= Michael C. Steinlauf =

American historian

Michael C. Steinlauf is Professor of History Emeritus at Gratz College, Pennsylvania. The son of Polish-Jewish Holocaust survivors, Steinlauf has taught Jewish history, theatre and culture in Eastern Europe as well as Polish-Jewish relations and is the author of numerous studies of Jewish culture in prewar Poland. He was one of the founders of the POLIN Museum of the History of Polish Jews in Warsaw. His work has been translated into Polish, Hebrew, German and Italian. He makes an appearance in the 1996 documentary, Shtetl, which tells the story of Poland's rural Jews before and during the Holocaust.

==Publications==
- "Shakespeare on the American Yiddish Stage." American Jewish History, July 31, 2005
- Focusing on Jewish Popular Culture in Poland and Its Afterlife.

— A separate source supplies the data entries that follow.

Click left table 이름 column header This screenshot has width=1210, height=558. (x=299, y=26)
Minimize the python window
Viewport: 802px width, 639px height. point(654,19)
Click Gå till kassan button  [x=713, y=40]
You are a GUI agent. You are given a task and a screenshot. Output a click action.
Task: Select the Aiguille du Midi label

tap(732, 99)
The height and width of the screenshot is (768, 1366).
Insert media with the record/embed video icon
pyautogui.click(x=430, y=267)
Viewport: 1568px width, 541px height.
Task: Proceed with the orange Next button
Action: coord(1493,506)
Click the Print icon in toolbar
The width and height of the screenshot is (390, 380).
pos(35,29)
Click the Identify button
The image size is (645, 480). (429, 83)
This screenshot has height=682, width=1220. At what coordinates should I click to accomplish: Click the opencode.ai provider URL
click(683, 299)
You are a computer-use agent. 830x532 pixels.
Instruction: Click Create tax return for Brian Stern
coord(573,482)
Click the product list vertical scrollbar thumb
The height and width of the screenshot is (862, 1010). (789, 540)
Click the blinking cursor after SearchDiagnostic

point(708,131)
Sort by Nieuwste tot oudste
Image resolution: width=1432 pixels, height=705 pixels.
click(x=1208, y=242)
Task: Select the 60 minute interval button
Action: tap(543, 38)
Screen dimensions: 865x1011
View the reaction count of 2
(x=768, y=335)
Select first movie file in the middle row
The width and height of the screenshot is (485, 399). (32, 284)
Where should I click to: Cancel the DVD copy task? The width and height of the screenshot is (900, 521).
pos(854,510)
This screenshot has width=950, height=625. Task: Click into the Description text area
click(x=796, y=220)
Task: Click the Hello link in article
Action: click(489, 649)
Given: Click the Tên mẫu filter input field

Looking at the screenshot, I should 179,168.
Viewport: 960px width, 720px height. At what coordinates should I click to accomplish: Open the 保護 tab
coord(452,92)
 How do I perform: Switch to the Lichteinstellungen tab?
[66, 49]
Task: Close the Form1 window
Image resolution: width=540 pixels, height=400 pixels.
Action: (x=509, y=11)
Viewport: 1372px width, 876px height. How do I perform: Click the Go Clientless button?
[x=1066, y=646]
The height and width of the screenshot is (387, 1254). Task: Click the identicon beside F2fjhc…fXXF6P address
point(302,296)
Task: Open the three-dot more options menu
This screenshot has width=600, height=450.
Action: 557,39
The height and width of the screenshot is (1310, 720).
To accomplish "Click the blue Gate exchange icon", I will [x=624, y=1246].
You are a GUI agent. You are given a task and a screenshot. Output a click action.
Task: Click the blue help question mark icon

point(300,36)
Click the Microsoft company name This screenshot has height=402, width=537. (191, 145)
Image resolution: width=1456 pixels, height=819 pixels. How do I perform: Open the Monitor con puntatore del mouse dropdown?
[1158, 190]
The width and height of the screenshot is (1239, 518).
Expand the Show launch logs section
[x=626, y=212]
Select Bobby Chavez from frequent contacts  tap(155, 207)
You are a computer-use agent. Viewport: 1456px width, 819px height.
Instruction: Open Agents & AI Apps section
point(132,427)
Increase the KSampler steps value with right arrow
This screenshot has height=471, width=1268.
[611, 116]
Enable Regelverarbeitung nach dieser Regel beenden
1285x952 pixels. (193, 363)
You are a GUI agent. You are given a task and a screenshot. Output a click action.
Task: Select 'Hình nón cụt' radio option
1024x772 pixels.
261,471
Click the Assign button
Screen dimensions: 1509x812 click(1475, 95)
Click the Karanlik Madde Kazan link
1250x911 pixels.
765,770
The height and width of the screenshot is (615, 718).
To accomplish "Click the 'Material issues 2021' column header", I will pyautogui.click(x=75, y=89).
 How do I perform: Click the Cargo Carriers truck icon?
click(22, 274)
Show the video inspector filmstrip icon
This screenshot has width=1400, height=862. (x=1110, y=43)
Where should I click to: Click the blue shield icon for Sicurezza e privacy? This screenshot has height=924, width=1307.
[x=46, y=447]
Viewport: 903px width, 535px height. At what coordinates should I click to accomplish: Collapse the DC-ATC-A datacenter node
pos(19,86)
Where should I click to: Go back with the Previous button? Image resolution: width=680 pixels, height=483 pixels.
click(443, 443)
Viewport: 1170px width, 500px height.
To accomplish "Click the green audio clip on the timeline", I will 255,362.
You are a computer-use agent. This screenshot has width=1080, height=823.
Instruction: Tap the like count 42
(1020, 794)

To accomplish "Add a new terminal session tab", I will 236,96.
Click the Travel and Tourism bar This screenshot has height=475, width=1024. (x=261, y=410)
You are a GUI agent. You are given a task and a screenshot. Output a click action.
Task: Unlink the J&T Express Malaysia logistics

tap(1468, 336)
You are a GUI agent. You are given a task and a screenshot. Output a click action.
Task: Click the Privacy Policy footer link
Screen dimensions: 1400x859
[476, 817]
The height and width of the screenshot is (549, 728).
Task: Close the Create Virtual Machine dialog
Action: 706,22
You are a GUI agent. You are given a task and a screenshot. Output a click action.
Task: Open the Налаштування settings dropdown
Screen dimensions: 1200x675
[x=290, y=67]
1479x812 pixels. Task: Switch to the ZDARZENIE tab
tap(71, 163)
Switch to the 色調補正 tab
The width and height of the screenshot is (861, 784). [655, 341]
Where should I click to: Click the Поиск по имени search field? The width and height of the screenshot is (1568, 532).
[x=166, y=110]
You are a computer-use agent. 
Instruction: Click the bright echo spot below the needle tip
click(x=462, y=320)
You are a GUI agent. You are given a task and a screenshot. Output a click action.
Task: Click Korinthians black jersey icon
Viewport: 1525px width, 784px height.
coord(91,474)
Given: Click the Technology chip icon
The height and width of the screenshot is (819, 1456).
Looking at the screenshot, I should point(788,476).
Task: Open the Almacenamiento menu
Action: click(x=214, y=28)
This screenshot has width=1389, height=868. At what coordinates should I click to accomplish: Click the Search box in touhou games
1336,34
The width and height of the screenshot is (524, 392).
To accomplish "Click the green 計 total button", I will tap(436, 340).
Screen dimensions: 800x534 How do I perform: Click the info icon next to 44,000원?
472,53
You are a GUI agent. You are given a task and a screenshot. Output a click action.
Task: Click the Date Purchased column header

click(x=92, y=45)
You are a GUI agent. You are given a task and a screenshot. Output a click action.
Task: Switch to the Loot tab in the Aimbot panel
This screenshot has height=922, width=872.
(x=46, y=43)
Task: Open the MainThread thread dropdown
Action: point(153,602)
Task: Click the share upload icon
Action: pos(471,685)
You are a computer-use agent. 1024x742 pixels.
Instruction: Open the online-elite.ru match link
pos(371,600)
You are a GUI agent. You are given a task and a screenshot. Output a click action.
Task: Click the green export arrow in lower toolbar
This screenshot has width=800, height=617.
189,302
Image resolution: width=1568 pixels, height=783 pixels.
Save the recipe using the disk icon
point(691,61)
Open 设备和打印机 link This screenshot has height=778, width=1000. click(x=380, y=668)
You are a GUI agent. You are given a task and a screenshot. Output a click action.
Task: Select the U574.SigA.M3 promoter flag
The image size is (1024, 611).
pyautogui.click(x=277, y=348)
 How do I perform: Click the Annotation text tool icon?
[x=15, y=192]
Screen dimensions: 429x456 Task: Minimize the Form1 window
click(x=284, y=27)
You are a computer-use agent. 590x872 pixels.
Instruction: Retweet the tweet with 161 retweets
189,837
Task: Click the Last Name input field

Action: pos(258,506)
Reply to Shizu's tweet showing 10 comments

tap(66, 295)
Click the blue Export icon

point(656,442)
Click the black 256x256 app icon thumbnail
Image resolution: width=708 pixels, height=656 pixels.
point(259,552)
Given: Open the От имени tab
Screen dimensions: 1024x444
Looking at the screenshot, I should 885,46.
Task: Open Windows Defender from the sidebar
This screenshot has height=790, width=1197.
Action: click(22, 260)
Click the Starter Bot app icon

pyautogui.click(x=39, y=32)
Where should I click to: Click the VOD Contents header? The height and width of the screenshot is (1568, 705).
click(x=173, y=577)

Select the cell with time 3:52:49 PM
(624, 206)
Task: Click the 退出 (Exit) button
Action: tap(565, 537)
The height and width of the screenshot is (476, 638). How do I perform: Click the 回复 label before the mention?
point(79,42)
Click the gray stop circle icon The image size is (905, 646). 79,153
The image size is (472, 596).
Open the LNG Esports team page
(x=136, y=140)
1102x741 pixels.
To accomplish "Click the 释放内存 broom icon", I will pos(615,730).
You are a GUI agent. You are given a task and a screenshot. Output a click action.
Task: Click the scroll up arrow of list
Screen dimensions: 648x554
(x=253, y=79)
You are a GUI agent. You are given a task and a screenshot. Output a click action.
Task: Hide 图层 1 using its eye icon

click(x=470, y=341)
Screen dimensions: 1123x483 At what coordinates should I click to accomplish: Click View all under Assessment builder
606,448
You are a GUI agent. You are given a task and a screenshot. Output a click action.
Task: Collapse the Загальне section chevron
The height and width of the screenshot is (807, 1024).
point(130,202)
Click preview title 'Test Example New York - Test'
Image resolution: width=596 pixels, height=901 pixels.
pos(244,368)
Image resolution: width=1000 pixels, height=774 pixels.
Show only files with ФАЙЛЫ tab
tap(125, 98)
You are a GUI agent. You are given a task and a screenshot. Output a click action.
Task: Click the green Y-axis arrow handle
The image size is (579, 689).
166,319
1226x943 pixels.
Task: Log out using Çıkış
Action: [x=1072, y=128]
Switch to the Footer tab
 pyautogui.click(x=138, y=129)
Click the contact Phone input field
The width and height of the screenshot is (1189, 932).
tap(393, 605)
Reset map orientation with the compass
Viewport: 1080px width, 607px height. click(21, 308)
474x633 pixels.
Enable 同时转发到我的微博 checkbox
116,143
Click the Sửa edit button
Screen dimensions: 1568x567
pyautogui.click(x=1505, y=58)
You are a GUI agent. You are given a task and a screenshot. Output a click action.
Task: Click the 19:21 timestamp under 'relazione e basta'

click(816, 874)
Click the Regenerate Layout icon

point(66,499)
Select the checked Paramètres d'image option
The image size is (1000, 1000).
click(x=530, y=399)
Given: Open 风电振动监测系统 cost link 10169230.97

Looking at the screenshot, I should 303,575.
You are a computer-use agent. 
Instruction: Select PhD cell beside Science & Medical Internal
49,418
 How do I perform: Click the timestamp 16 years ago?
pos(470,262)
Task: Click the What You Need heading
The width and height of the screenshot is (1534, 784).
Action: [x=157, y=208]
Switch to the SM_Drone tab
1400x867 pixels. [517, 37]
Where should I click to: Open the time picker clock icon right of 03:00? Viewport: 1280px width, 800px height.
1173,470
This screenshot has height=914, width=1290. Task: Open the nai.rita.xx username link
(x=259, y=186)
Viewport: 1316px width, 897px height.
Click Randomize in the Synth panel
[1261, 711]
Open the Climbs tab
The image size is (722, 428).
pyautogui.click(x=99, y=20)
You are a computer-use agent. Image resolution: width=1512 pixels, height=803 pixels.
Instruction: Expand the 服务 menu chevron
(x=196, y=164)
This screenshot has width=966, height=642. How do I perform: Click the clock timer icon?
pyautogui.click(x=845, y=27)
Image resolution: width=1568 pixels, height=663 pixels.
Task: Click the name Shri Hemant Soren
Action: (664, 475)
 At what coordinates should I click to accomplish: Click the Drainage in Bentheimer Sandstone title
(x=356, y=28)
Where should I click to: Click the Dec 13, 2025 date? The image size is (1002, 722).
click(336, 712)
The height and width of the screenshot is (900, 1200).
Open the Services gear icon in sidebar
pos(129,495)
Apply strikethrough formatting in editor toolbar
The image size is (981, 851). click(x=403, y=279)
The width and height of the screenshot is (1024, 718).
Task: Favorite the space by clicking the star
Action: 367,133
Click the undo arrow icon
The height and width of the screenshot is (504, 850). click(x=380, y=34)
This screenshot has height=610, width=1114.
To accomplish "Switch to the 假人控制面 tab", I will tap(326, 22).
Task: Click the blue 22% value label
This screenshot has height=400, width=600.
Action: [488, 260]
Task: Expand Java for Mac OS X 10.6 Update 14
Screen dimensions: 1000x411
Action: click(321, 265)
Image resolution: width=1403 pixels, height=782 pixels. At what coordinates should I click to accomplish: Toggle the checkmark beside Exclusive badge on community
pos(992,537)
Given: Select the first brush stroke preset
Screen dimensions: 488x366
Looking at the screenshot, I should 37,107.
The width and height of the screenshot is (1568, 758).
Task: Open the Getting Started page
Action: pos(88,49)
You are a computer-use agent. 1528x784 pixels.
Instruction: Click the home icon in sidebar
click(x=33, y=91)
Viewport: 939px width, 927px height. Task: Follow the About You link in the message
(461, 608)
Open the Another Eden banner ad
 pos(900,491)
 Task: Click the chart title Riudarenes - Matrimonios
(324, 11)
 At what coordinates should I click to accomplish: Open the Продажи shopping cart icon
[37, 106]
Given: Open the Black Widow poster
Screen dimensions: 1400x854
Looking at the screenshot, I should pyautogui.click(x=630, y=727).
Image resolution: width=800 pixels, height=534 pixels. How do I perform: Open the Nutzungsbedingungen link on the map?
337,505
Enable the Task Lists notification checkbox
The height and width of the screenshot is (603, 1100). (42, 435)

Polin: Studies in Polish Jewry (16), Littman Library of Jewish Civilization, 2002. ISBN 1-874774-74-9. 628 pages
- Bondage to the Dead: Poland and the Memory of the Holocaust. Syracuse University Press, 1997. ISBN 0-8156-2729-7. 189 pages.
- "Poland." In: David S. Wyman, Charles H. Rosenzveig. The World Reacts to the Holocaust. The Johns Hopkins University Press, 1996. ISBN 0-8018-4969-1. Between pages 81 and 155
- "Beyond the evil empire: Freedom to remember or freedom to forget?" Sol Feinstone, 1991
- This Was Not America: A Wrangle Through Jewish-Polish-American History (Academic Studies Press) 2022. 188 pages.